Концентрацией архетипов, надо полагать, является образ «тумы» – образ Стеньки Разина, вобравшего, надо полагать лучшие черты русских казаков, – те черты, которые позволяют нам выживать и сегодня.

Что это за черты? Что это за архетипы?

Едва ли не главный миф о русских, неизвестно кем сочиненный (уж не западниками ли, поклонниками «латыни»? с них, иезуитов, станется), но почему-то поддерживаемый самим русскими, строится на ложном и зловредном посыле, будто они (то есть мы, русские) безудержно предрасположены к воле, которую они почитают как «свободу», склонны к бескрайнему и безграничному, что они не ведают меры ни в чем. Именно это, якобы, определяет широту души русских, явно затмевающую, увы, широту их ума («ярмо казака – башка»?).

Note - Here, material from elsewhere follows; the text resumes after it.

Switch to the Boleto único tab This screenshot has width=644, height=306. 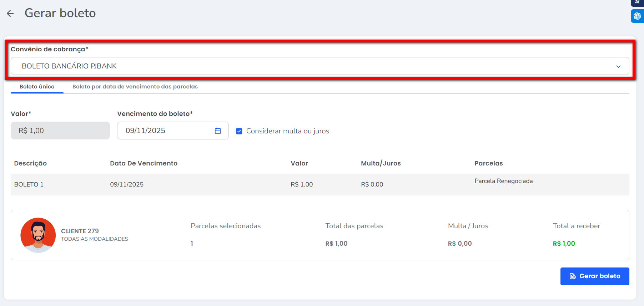pyautogui.click(x=37, y=87)
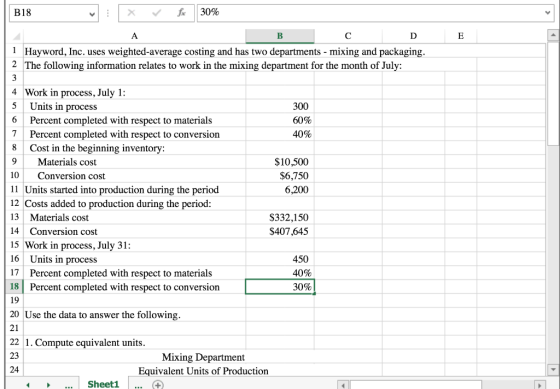Go to previous sheet with left arrow
This screenshot has height=389, width=560.
tap(28, 385)

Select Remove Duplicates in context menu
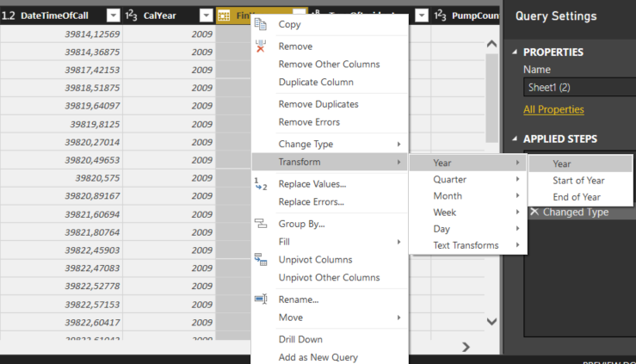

Если бы все было именно так, если бы миф о русских был правдой о русских, мы бы давно сгинули, «погибоша аки обре».

Но все не так, все ровно наоборот. С волей русских к воле надо бы разобраться.

Давайте рассмотрим Стеньку Разина не как ключевой персонаж «Тумы», а как исторический и социокультурный миф – как прототип нашего тумы. Эссеистические заметки позволяют нам пошире взглянуть на роман и в таком разрезе.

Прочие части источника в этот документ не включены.